Another former Super Bowl MVP, Marcus Allen, was 33 when he joined Montana in that Kansas City backfield. Allen led the NFL with 12 rushing touchdowns that year, helping the Chiefs advance to their first-ever AFC championship game.

A younger Super Bowl MVP backfield
The Chiefs have another backfield filled with Super Bowl MVPs. This time, they’re much younger.
Three-time Super Bowl MVP Patrick Mahomes is 30 and Kenneth Walker is 25. Imagine how much more those two former Super Bowl MVPs can do before they stop playing together for the Chiefs. Montana and Allen ended their time together after the Chiefs bowed out in the 1994 wild-card playoffs.

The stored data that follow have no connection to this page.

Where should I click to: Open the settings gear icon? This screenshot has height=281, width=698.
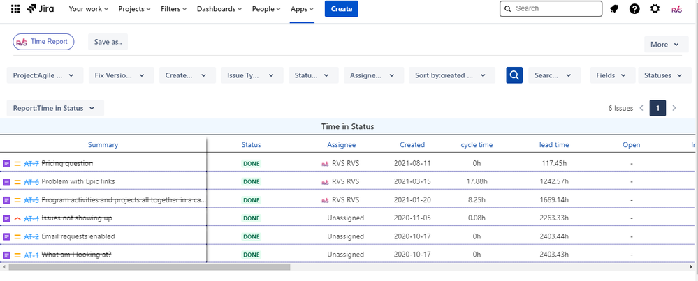point(655,9)
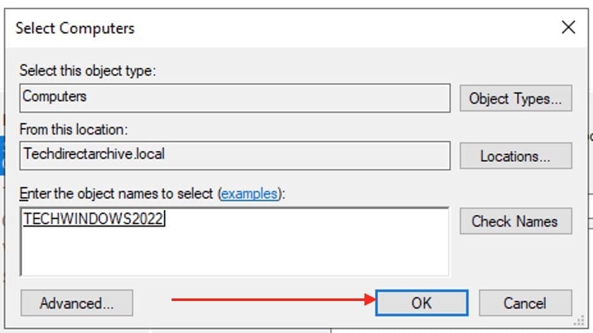Click the Techdirectarchive.local location field
593x333 pixels.
(234, 154)

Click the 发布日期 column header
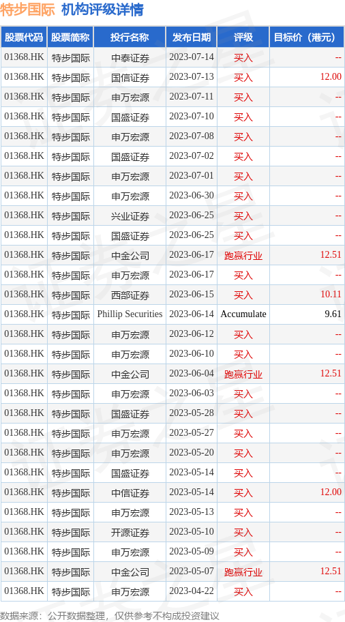(192, 38)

Mahomes and Walker will become only the seventh combination of Super Bowl MVPs to play together without achieving that honor for the same franchise, according to Elias Sports Bureau.
In addition to Montana and Allen, the list includes Richard Dent and Jerry Rice with the 49ers (1994), Desmond Howard and Larry Brown with the Raiders (1997), Emmitt Smith and Dexter Jackson with the Cardinals (2003), Von Miller and Joe Flacco with the Broncos (2019) and Nick Foles and Malcolm Smith with the Jaguars (2019).

But Kansas City’s dream team could be too fantasy to be true. There’s a significant risk to signing Walker, and it’s more than his pre-2025 injury history. It’s simply history.
Super Bowl MVPs with new teams
Whether science or simply coincidence, Super Bowl MVPs who immediately join new teams haven’t seen much of the postseason over the remainder of their careers. There’ve been three.

Walker is the first to earn Super Bowl MVP and immediately change teams since Dexter Jackson (Super Bowl 37 MVP with Tampa Bay). Jackson signed with the Cardinals as an unrestricted free agent in 2003, a month after leading the Buccaneers to their first title. He followed Desmond Howard (Super Bowl 31 with Green Bay, then signed with the Raiders in 1997) and Larry Brown (Super Bowl 30 with Dallas, then also signed with the Raiders in 1996).
Jackson is the only player in that trio to return to the playoffs (just one game) over the rest of his career, and he didn’t do it with the team that signed him after the Super Bowl. After helping the Buccaneers win the big game in 2002, he signed a five-year deal with Arizona and immediately registered six interceptions.
Arizona, however, cut him midway through his second season with the team. Tampa Bay re-signed him and he played just one more playoff game, with the Bucs in 2005.

The Chiefs obviously aren’t the 2003 Cardinals or the Raiders of 30 years ago. But the year before Arizona signed Jackson, the Cardinals were 5-11 (the Chiefs finished 6-11 in 2025). And like the Chiefs of last season, the Raiders were coming off next-to-last-place finishes in the AFC West.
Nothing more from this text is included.